Edgartown: saying goodbye

0

As a child, I remember walking down (I think) South Summer Street with my big sister Shannon and, as usual, she was tormenting me. This time, she warned me not to step in the poo. I looked down at my new white Tretorn sneakers, meticulously maintained, and tiptoed in a paranoid fashion, eyes down, perplexed, searching for this mysterious poo, until finally, Shannon erupted in a fit of giggles as I planted my foot so delicately on the cement. “You stepped in it!,” she yelled, unable to catch her breath, and it took me a few seconds sifting through the emotions of embarrassment and confusion to see what she saw: during the drying process, someone had taken a stick and etched the word POO into the concrete sidewalk block.

The cement sidewalk and its verbal defilement have since been replaced with quaint red brick in the name of historic preservation, but a part of me still searches for that elusive block that Shannon could always find and I never seemed to see until I’d already stepped in it.

I have talked a lot in this column over the past five years — yes, it has been five years — about my appreciation for our town’s evolution. I walk the same sidewalks my ancestors walked, enter the same buildings in their current incarnations. Each year, we enhance and preserve: the Whaling Church, the mini park, the Town Hall, so that we can move forward with solemn respect to the past.
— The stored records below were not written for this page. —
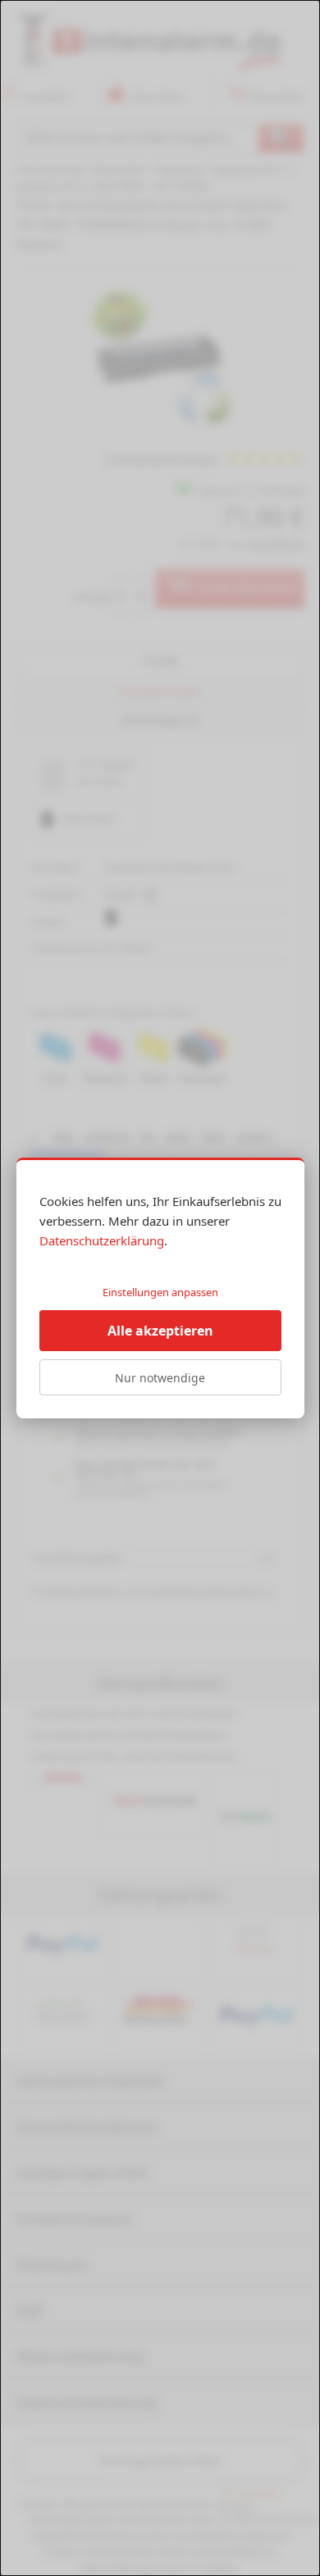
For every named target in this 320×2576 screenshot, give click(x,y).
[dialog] (160, 1288)
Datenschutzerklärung (101, 1240)
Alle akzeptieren (160, 1331)
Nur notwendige (160, 1378)
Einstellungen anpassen (160, 1292)
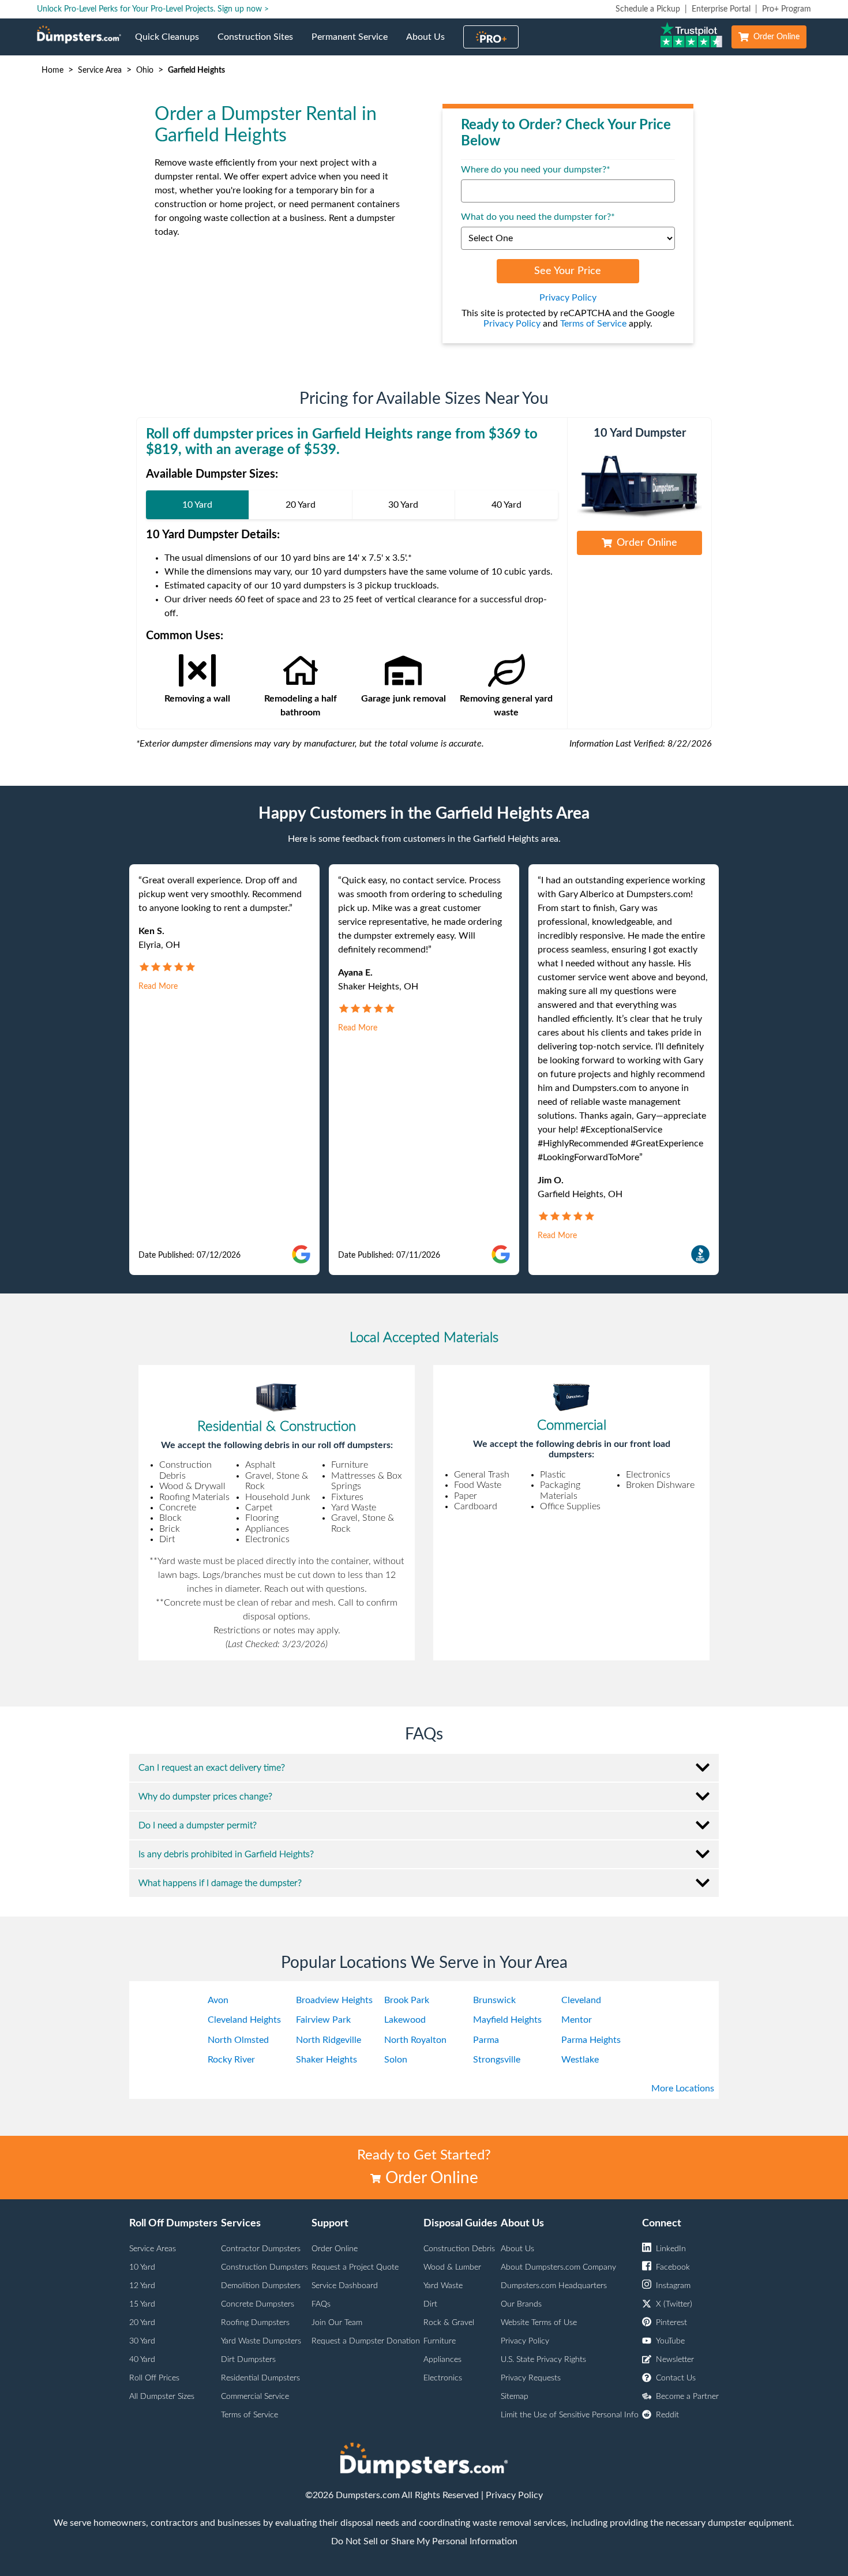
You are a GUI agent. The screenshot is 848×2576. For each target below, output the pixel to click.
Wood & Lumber (452, 2267)
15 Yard (142, 2304)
I remember as a child walking down School Street on Sunday evenings for ice cream, and stopping so our friend, the caretaker of what used to be the Edgartown Historical Society and has since taken on the moniker Martha’s Vineyard Museum, could wind up the light. The Fresnel lens would cast its glow across the lawn, and Shannon and I would chase the light as it moved, finding ourselves glowing red or white, our shadows so tall they brushed the hedges across the street. We would run around just enough to work up an appetite for ice cream — peppermint stick for Shannon and mint chocolate chip for me — to be acquired at the Ice Cream Candy Bazaar, which hasn’t changed a lick (pun intended).

Now, years later, at the same Bazaar, my nieces and nephew grab their little baskets and stuff them with candy necklaces and caramel bull’s eyes and atomic fireballs, just as we did, and carry out their booty in the same white paper bags, while Shannon and I, much older now, relate this week’s tales of being mistaken for each other — she tells me how yet another person told her they loved her column, and I share all the times people have asked after “my” kids. And I think of my nieces having this same conversation on this same bench someday in the future, and how it will be absolutely the same and terrifically different for them in ways we cannot imagine.
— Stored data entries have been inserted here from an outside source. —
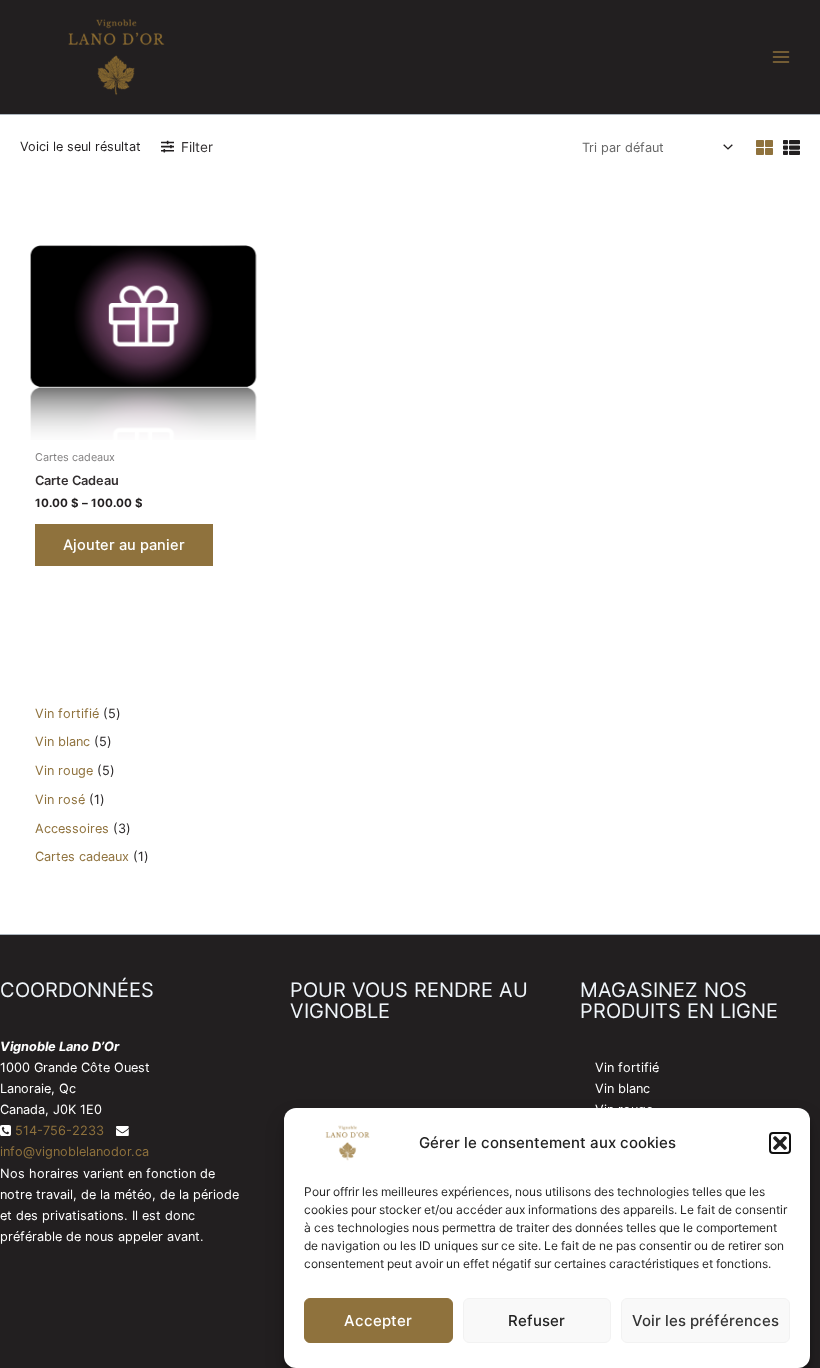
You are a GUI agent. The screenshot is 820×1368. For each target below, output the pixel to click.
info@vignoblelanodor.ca (74, 1151)
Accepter (378, 1320)
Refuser (536, 1320)
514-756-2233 (59, 1130)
Last night I watched the sun set in the west from Norton Point, just near the fragile isthmus that connects Chappy to Edgartown, and I thought about the breach, and how much change can take place in such a short period of time. Our Island grows and shrinks and erodes and rebuilds itself in ways we cannot explain, though some in certain professions deign to predict and prophesize about it, and just as our home changes around us, so do we change.
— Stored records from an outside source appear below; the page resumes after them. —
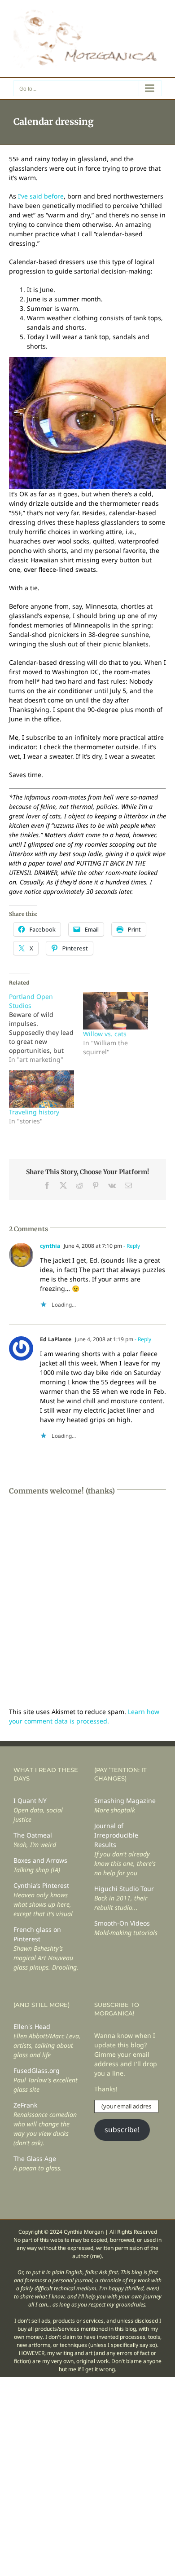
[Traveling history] (41, 1089)
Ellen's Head (31, 2026)
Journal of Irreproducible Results (116, 1835)
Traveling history (34, 1112)
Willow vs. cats (105, 1034)
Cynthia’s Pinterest (41, 1885)
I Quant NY (30, 1800)
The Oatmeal (32, 1835)
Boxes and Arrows (40, 1860)
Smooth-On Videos (122, 1923)
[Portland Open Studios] (46, 1028)
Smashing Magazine (125, 1800)
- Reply (131, 1246)
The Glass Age (34, 2158)
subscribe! (122, 2129)
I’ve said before (41, 196)
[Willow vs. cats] (115, 1011)
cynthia (50, 1246)
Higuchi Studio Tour (124, 1888)
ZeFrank (25, 2105)
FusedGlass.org (36, 2070)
Here we are in the fall, and I have just made the switch from flip-flops earlier in the day to shearling boots, though yesterday I floated in the harbor, and perhaps I will again tomorrow. It is a time of year of beginnings and endings, great commencements and fond farewells. And the time has come for me to bid you all adieu.

This is my final column, and I must express my gratitude for the past five years of you all including me in your lives — births, and lost teeth, and weddings, and owl sightings, and vacations, graduations, milestones, and of course, birthdays. And thank you for humoring me as I regaled you with often verbose recollections of my own. Good luck with all your future endeavors, and whatever you do, watch out for that poo.